Manufacturers are rapidly tightening control over how artificial intelligence enters their operations. After years of experimentation with personal AI tools, companies are shifting toward sanctioned platforms and formal governance. New data by Netskope Threat Labs shows a sharp rise in authorized generative-AI use across the sector, and a renewed focus on protecting valuable industrial IP as automation scales deeper into production environments.
Managed AI Gains Momentum as Shadow Usage Falls
According to Netskope Threat Labs, 94% of manufacturing organizations now use generative AI applications. Crucially, personal and unmanaged AI usage has fallen sharply, from 83% in December 2024 to 51% by September 2025, while approved enterprise use has climbed from 15% to 42% over the same period. That shift reflects an industry-wide effort to put formal guardrails around rapidly growing AI experimentation.
“Manufacturers are clearly prioritizing structured oversight,” said Gianpietro Cutolo, cloud threat researcher at Netskope Threat Labs, in an official statement. “The narrowing gap between official and shadow AI use shows that security and innovation are becoming mutually reinforcing rather than competing priorities.”
The move toward governed deployment is also evident in private AI architecture decisions.

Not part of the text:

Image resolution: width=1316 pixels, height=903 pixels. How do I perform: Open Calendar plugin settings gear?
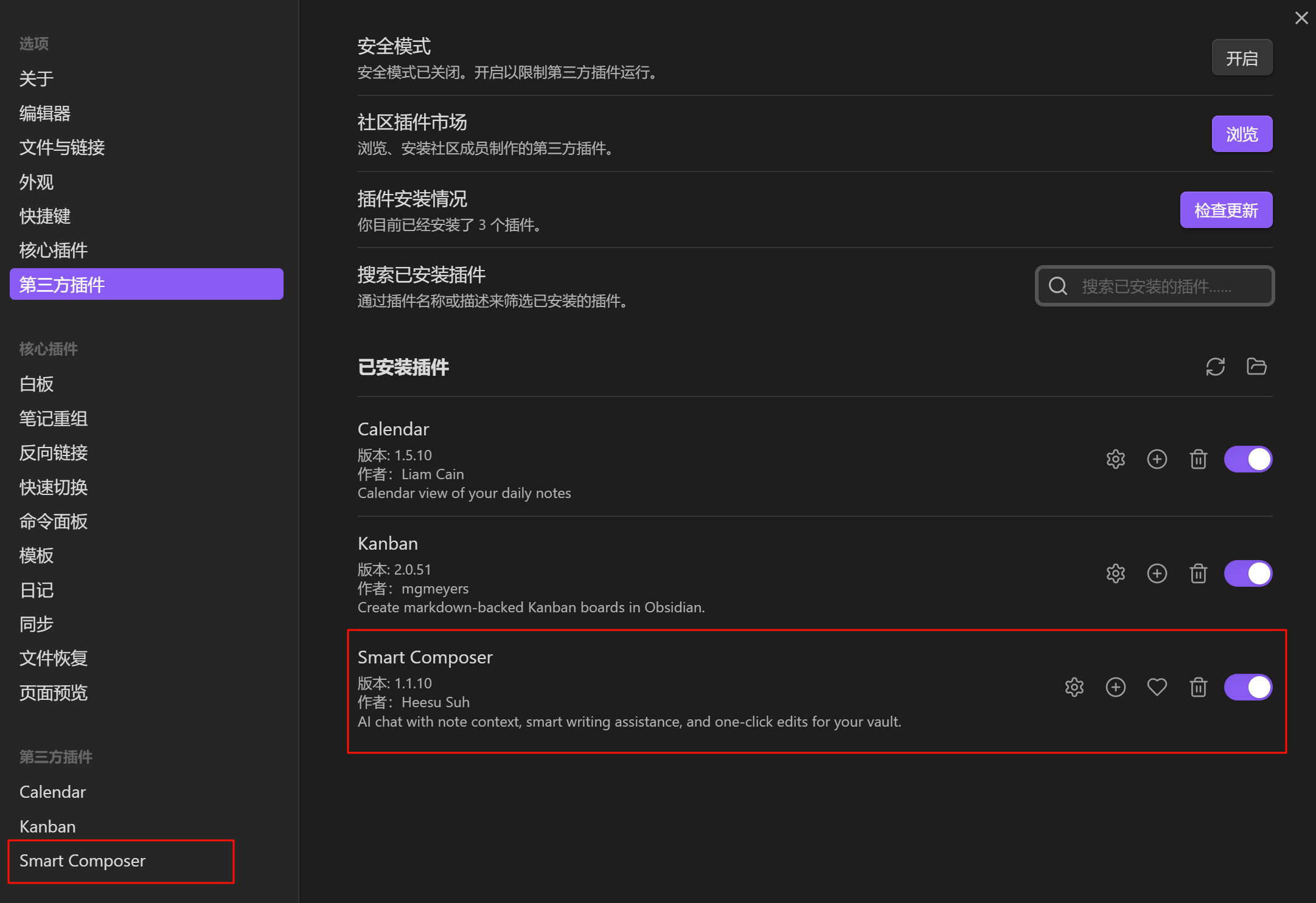[x=1115, y=459]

Nearly a third of manufacturers now use one of the three major genAI platforms to build private AI systems, reinforcing the trend toward secure, controlled environments for sensitive production intelligence.
This pivot mirrors broader industrial technology patterns: as robotics, MES, and IoT platforms matured, governance layers followed. AI is now undergoing a similar shift from experimentation to enterprise foundation.
IP and Regulated Data Still at Risk in AI Workflows
Even as oversight improves, the report cautions that data exposure remains a material threat. Attempts to share regulated data (41%), intellectual property (32%), and passwords or API keys (19%) account for the majority of violations across personal and corporate AI use.
For a sector where competitive advantage often hinges on proprietary process knowledge, CAD files, and automation models, the stakes are significant. Netskope notes that source code alone accounts for 28% of AI-related exposure incidents, often driven by developers turning to genAI for coding without proper controls in place.
Meanwhile, 67% of organizations now connect to api.openai.com to support internal automation and tool development, underscoring how deeply genAI is embedding into manufacturing workflows beyond browser-based interfaces.
Where AI Maturity Will Show Up Next
One under-examined fault line is emerging at the intersection of AI governance and supplier integration. As manufacturers accelerate use of private AI models and secure APIs, downstream partners, from automation vendors to contract assemblers, will need to meet equivalent security and data-handling standards. Several industrial firms have already begun updating supplier requirements to include AI governance criteria, similar to how cybersecurity language became standard in vendor contracts after major OT breaches earlier this decade. The companies that treat AI controls as a shared operational standard across their ecosystem, not just an internal discipline, will be better positioned to scale automation without introducing new vulnerabilities into production networks.